--- Input data ---

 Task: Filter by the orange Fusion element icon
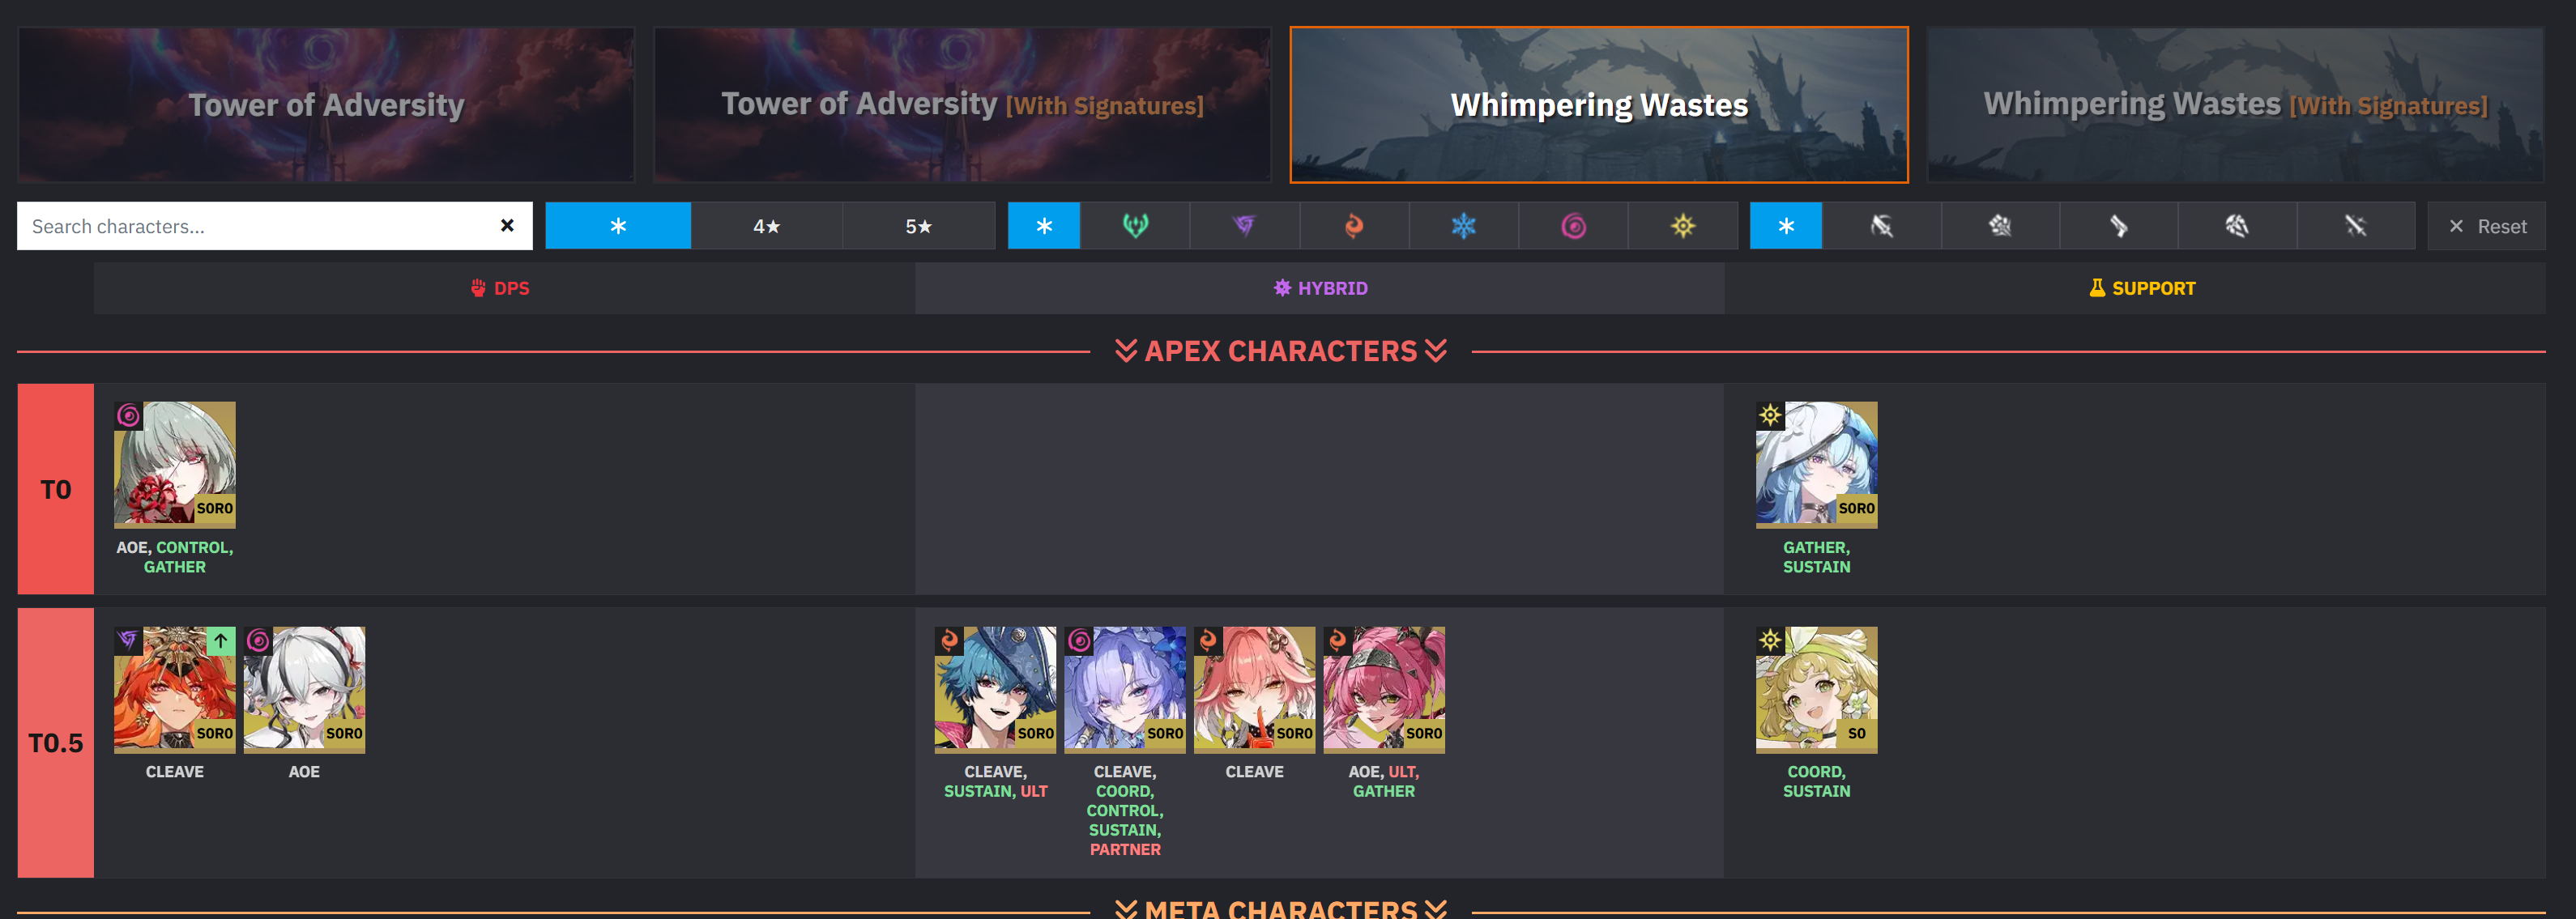pyautogui.click(x=1354, y=226)
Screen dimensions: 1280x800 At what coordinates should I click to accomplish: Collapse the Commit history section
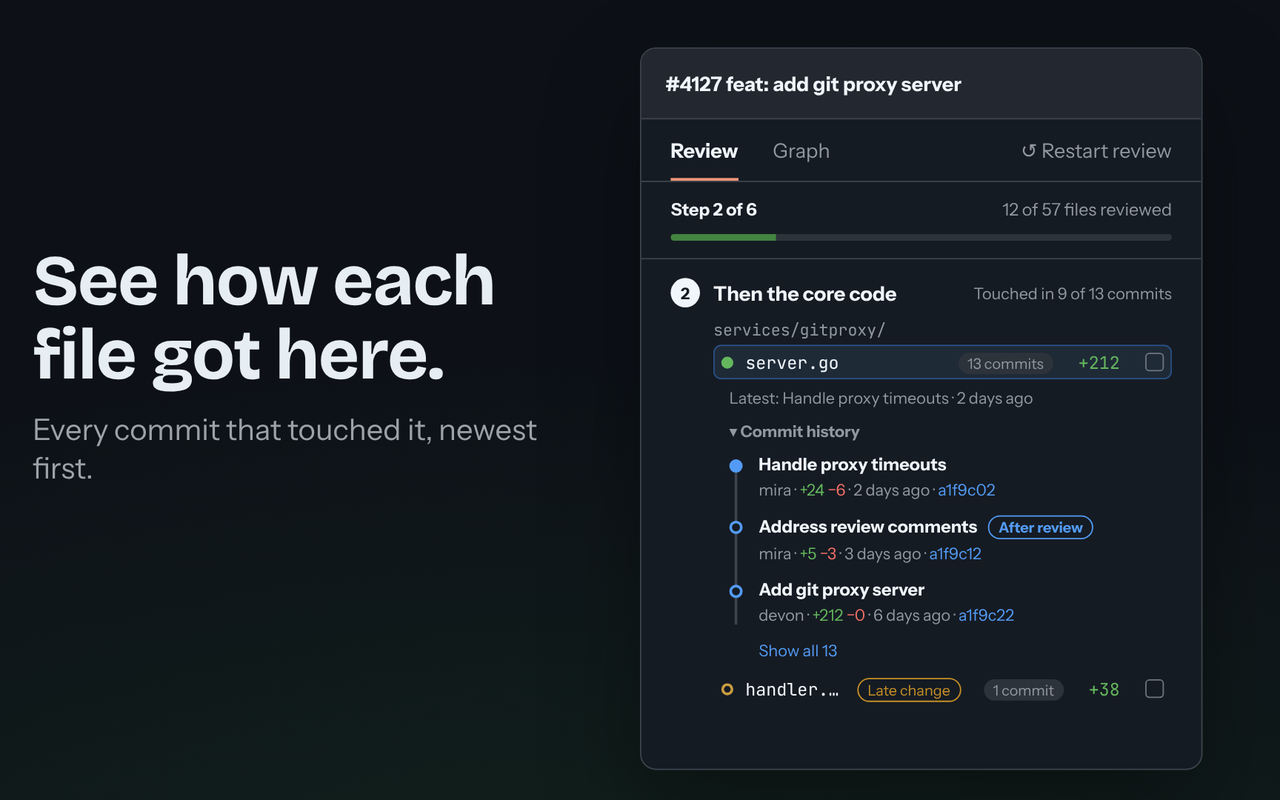794,432
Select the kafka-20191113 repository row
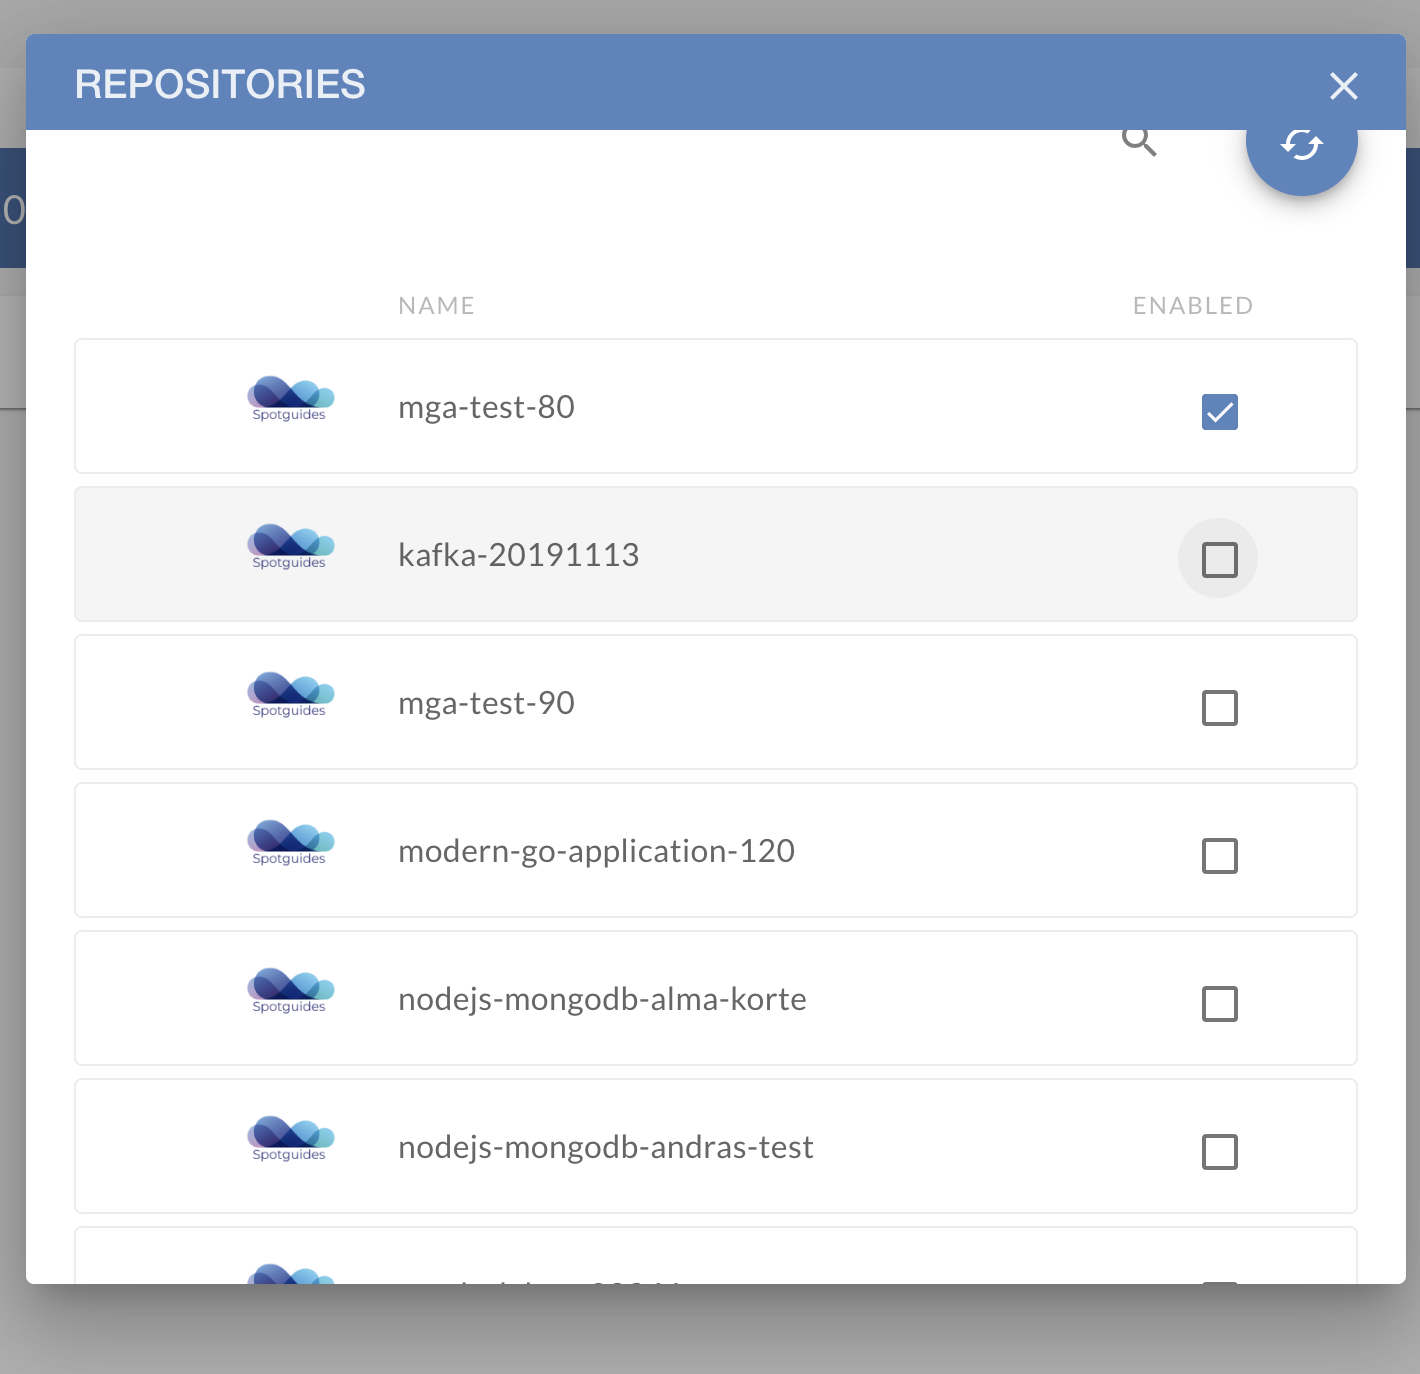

---

> _Assignment_:
Please make an exact copy of the records, leaving out any picture.

> _Reply to the task_:
 Task: Filter by the orange Fusion element icon
pyautogui.click(x=1354, y=226)
Screen dimensions: 1280x800 At what coordinates should I click to accomplish: Collapse the Commit history section
794,432
Select the kafka-20191113 repository row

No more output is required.